---- Material supplied

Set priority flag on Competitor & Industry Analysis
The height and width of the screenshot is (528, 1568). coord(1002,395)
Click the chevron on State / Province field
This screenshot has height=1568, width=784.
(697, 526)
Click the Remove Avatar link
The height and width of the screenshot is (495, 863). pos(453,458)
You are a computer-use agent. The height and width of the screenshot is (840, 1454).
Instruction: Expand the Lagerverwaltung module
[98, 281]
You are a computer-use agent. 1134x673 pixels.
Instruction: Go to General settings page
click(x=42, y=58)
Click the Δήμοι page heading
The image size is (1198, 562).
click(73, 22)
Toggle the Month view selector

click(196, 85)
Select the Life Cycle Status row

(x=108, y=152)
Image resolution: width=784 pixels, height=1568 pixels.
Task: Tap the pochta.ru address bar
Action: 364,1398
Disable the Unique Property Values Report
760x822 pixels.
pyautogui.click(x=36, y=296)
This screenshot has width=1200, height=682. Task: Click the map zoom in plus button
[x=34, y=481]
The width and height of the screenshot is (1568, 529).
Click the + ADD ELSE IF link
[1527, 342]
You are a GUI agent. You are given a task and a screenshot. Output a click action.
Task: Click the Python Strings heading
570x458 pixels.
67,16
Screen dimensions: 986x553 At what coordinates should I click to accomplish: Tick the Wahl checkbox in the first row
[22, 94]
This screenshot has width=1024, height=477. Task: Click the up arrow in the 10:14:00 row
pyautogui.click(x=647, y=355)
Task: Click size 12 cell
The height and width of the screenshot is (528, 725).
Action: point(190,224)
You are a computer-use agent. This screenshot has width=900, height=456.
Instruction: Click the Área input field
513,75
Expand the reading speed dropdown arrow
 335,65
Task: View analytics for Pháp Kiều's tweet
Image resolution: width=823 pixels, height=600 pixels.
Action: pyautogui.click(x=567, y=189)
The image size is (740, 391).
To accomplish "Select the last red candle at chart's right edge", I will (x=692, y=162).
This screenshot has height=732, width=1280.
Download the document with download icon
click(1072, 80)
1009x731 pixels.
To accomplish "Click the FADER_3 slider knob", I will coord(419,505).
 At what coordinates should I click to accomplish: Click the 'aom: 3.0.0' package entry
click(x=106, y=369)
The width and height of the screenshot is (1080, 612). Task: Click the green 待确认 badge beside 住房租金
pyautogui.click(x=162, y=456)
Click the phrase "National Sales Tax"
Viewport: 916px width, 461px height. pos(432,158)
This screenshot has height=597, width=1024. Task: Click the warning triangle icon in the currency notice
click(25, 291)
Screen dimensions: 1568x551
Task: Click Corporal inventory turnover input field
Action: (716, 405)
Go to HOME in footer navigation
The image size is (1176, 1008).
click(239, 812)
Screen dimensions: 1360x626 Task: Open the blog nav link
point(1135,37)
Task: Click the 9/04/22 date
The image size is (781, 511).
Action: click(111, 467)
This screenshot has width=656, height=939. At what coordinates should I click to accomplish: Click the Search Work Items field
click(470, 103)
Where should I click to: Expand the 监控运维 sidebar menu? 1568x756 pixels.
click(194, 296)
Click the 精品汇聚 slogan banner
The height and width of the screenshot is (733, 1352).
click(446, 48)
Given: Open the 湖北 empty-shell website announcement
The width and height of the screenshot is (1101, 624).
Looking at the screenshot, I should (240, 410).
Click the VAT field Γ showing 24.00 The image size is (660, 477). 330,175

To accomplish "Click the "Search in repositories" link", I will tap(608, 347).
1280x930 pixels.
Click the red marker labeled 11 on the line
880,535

--------

Output an identical copy of every record above.

→ Output below:
Set priority flag on Competitor & Industry Analysis
The height and width of the screenshot is (528, 1568). coord(1002,395)
Click the chevron on State / Province field
This screenshot has height=1568, width=784.
(697, 526)
Click the Remove Avatar link
The height and width of the screenshot is (495, 863). pos(453,458)
You are a computer-use agent. The height and width of the screenshot is (840, 1454).
Instruction: Expand the Lagerverwaltung module
[98, 281]
You are a computer-use agent. 1134x673 pixels.
Instruction: Go to General settings page
click(x=42, y=58)
Click the Δήμοι page heading
The image size is (1198, 562).
click(73, 22)
Toggle the Month view selector

click(196, 85)
Select the Life Cycle Status row

(x=108, y=152)
Image resolution: width=784 pixels, height=1568 pixels.
Task: Tap the pochta.ru address bar
Action: 364,1398
Disable the Unique Property Values Report
760x822 pixels.
pyautogui.click(x=36, y=296)
This screenshot has width=1200, height=682. Task: Click the map zoom in plus button
[x=34, y=481]
The width and height of the screenshot is (1568, 529).
Click the + ADD ELSE IF link
[1527, 342]
You are a GUI agent. You are given a task and a screenshot. Output a click action.
Task: Click the Python Strings heading
570x458 pixels.
67,16
Screen dimensions: 986x553 At what coordinates should I click to accomplish: Tick the Wahl checkbox in the first row
[22, 94]
This screenshot has width=1024, height=477. Task: Click the up arrow in the 10:14:00 row
pyautogui.click(x=647, y=355)
Task: Click size 12 cell
The height and width of the screenshot is (528, 725).
Action: point(190,224)
You are a computer-use agent. This screenshot has width=900, height=456.
Instruction: Click the Área input field
513,75
Expand the reading speed dropdown arrow
 335,65
Task: View analytics for Pháp Kiều's tweet
Image resolution: width=823 pixels, height=600 pixels.
Action: pyautogui.click(x=567, y=189)
The image size is (740, 391).
To accomplish "Select the last red candle at chart's right edge", I will (x=692, y=162).
This screenshot has height=732, width=1280.
Download the document with download icon
click(1072, 80)
1009x731 pixels.
To accomplish "Click the FADER_3 slider knob", I will coord(419,505).
 At what coordinates should I click to accomplish: Click the 'aom: 3.0.0' package entry
click(x=106, y=369)
The width and height of the screenshot is (1080, 612). Task: Click the green 待确认 badge beside 住房租金
pyautogui.click(x=162, y=456)
Click the phrase "National Sales Tax"
Viewport: 916px width, 461px height. pos(432,158)
This screenshot has height=597, width=1024. Task: Click the warning triangle icon in the currency notice
click(25, 291)
Screen dimensions: 1568x551
Task: Click Corporal inventory turnover input field
Action: (716, 405)
Go to HOME in footer navigation
The image size is (1176, 1008).
click(239, 812)
Screen dimensions: 1360x626 Task: Open the blog nav link
point(1135,37)
Task: Click the 9/04/22 date
The image size is (781, 511).
Action: click(111, 467)
This screenshot has width=656, height=939. At what coordinates should I click to accomplish: Click the Search Work Items field
click(470, 103)
Where should I click to: Expand the 监控运维 sidebar menu? 1568x756 pixels.
click(194, 296)
Click the 精品汇聚 slogan banner
The height and width of the screenshot is (733, 1352).
click(446, 48)
Given: Open the 湖北 empty-shell website announcement
The width and height of the screenshot is (1101, 624).
Looking at the screenshot, I should (240, 410).
Click the VAT field Γ showing 24.00 The image size is (660, 477). 330,175

To accomplish "Click the "Search in repositories" link", I will tap(608, 347).
1280x930 pixels.
Click the red marker labeled 11 on the line
880,535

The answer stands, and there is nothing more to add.